DATA PROVIDED:
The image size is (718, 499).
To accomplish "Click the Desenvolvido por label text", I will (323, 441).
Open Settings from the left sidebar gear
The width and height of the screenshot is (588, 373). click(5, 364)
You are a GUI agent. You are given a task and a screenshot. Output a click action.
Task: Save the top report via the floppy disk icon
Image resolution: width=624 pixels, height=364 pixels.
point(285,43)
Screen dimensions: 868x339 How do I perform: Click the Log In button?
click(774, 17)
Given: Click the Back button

INSTRUCTIONS TO FOLLOW: Only the lines from the one containing "Task: Save the" through the final line of the records above should be printed, exactly as they stand.

WRITTEN ANSWER:
Task: Save the top report via the floppy disk icon
Image resolution: width=624 pixels, height=364 pixels.
point(285,43)
Screen dimensions: 868x339 How do I perform: Click the Log In button?
click(774, 17)
Given: Click the Back button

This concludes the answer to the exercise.